Она родилась и выросла в Восточном Берлине, и в ее жизни всегда была Стена. Бетонные блоки высотой 3,6 метра опоясывали другое государство – Берлин Западный. Еще в 1945 году страны-победительницы поделили Германию на сферы влияния: одним половинку побольше, другим – поменьше, одним одну часть столицы, другим – другую. Стена шла прямо через улицы. Мешающие дома сносили; окна, выходящие «не туда», заделывали кирпичом.
– В Западном Берлине боялись, что вы на них нападете? – удивилась я.
– Это ГДР, а не ФРГ построила Стену.
– Зачем?
– Чтоб не дать нам удрать на Запад. Люди тысячами бежали от коммунизма. В Западном Берлине была свобода слова, свобода предпринимательства, свобода передвижения… А у нас – коллективизация и повышение норм труда. Мы жили очень бедно.

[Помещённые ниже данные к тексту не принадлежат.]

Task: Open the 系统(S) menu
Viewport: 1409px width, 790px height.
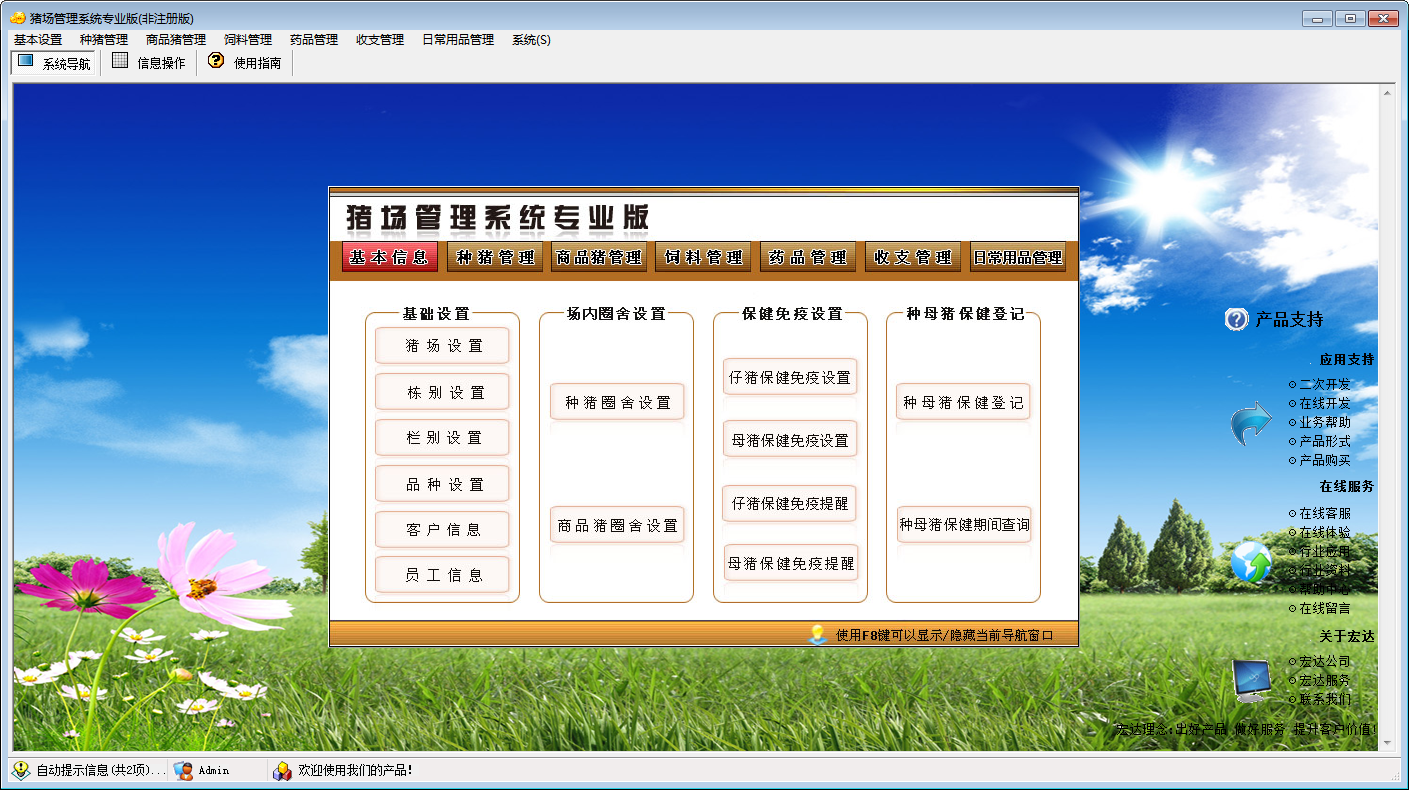Action: point(531,40)
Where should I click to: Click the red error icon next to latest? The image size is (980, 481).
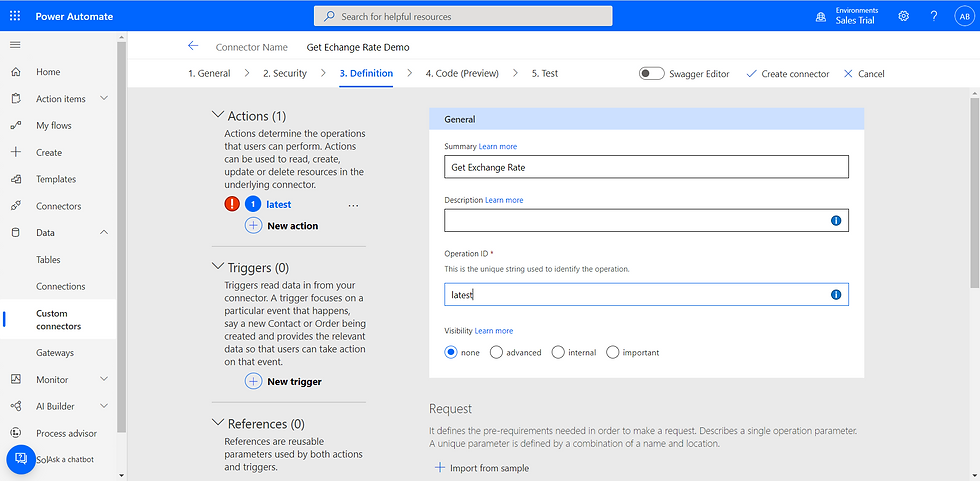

Бедно они жили! Моя подруга рассказывала, что в гэдээровских магазинах продавали по несколько сортов колбасы, и пиво было всегда, везде и без очереди.
– И даже когда в тысяча девятьсот шестьдесят первом году построили Стену, народ все равно уходил. Кто подкопы рыл, кто перелетал на дельтоплане… Некоторые даже перебирались по веревке, протянутой между домами.
– А пограничники что?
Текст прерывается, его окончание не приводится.